Letztes Update am Do, 02.05.2019 13:39

APAOnlineticker / Tiroler Tageszeitung Onlineausgabe


Merkel will sich für einheitliche EU-Haltung zu Libyen einsetzen



Tripolis/Ouagadougou/Bamako (APA/dpa) - Kanzlerin Angela Merkel will sich in der EU intensiv für eine einheitliche Haltung zur angestrebten politischen Lösung in der Libyen-Krise einsetzen. Deutschland habe nach der damaligen Enthaltung als nichtständiges Mitglied im UNO-Sicherheitsrat Mitverantwortung für die derzeitige Lage in Libyen, sagte Merkel am Donnerstag bei einem Besuch der Universität Ouaga I in Ouagadougou, der Hauptstadt Burkina Fasos.

Sie werde ihren Beitrag dazu leisten, dass etwa Frankreich und Italien zu einer einheitlichen Haltung fänden und Europa nicht mehr mit zwei verschiedenen Positionen bei der Lösung der Libyen-Krise auftrete, so Merkel. Die deutsche Kanzlerin betonte zugleich, für ein Ende der Krise werde auch ein Beitrag der Afrikanischen Union (AU) notwendig sein.

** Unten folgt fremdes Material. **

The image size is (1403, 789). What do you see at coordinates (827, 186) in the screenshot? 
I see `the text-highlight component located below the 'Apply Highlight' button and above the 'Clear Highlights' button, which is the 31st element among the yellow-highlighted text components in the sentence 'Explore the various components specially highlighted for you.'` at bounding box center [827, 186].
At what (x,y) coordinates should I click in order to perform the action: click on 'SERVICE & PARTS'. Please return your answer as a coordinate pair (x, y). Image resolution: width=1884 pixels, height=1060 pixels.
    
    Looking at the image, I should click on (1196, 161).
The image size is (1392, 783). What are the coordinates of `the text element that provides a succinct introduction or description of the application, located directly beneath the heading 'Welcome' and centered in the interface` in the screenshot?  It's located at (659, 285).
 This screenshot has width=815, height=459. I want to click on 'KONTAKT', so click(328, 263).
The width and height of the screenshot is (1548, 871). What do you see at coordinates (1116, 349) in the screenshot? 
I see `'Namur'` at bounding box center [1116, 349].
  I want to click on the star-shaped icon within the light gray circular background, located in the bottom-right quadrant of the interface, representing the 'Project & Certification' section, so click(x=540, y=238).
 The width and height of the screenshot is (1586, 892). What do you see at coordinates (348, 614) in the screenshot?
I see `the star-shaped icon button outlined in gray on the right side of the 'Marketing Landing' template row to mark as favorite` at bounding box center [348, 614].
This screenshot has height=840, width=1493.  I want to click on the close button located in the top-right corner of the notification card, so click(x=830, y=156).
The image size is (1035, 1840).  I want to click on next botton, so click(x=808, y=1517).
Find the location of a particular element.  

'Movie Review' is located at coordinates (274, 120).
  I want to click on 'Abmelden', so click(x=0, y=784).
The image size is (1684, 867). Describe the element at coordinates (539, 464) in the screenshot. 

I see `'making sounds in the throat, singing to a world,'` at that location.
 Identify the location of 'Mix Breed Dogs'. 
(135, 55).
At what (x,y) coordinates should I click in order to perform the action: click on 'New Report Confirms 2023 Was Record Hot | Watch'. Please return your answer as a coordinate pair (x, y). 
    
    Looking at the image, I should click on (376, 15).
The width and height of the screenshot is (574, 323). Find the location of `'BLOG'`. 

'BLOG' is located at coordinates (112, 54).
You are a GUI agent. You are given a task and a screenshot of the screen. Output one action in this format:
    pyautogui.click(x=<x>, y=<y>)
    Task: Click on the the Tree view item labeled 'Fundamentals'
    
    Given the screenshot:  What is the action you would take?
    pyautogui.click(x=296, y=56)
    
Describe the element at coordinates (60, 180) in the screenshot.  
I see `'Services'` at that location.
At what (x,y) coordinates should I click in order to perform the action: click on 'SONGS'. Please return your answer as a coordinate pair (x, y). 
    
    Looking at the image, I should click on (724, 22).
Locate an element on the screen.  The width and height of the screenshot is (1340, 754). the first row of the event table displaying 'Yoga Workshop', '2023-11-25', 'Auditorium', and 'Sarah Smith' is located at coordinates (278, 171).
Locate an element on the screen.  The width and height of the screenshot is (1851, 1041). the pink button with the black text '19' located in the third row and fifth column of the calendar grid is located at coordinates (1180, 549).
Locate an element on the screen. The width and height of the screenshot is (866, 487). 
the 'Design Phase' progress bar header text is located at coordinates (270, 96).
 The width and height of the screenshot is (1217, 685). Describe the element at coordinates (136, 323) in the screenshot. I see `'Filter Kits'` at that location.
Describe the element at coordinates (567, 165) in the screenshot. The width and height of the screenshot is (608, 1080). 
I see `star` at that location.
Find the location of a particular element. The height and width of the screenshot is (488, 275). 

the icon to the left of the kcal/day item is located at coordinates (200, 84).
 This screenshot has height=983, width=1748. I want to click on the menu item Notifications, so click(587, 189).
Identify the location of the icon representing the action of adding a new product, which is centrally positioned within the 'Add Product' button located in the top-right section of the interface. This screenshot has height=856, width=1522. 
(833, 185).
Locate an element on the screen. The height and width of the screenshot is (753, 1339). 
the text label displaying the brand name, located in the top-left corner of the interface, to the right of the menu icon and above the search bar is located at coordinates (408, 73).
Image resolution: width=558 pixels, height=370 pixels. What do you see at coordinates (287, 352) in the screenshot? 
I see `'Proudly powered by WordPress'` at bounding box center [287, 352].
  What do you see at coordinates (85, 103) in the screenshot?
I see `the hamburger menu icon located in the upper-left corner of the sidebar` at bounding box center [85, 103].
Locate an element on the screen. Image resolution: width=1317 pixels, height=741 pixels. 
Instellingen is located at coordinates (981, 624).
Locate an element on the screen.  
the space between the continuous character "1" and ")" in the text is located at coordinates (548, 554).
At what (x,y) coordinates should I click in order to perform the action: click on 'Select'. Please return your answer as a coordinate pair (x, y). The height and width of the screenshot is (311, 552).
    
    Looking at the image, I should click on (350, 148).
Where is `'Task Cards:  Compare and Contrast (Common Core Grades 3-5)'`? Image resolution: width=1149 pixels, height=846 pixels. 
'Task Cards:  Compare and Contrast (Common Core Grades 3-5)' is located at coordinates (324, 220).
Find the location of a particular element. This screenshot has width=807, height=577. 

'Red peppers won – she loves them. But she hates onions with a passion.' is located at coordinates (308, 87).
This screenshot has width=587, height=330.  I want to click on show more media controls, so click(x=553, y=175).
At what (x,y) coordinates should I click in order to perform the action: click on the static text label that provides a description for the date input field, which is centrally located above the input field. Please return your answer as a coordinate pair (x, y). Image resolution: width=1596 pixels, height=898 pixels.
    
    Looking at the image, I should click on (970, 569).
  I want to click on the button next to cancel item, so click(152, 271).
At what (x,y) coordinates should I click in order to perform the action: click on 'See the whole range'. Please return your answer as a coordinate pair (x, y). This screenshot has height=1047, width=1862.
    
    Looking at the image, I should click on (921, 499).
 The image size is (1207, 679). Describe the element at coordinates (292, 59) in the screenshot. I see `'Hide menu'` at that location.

In Libyen konkurrieren zwei Regierungen und Milizen um die Macht. Truppen des Generals Khalifa Haftar hatten kürzlich eine Offensive auf Tripolis begonnen, wo die international anerkannte Regierung von Fayez al-Sarraj ihren Sitz hat. Haftar gibt den Angriff als Offensive gegen Terrororganisationen aus. Unterstützt wird er von Ägypten, den Vereinigten Arabischen Emiraten (VAE), Saudi-Arabien, Russland und auch Frankreich.

In Libyen herrscht seit dem Sturz des Machthabers Muammar al-Gaddafi 2011 Chaos, das nordafrikanische Land entwickelte sich so neben dem Niger zu einem der wichtigsten Transitländer für Flüchtende, die über das Mittelmeer versuchen, nach Europa zu gelangen.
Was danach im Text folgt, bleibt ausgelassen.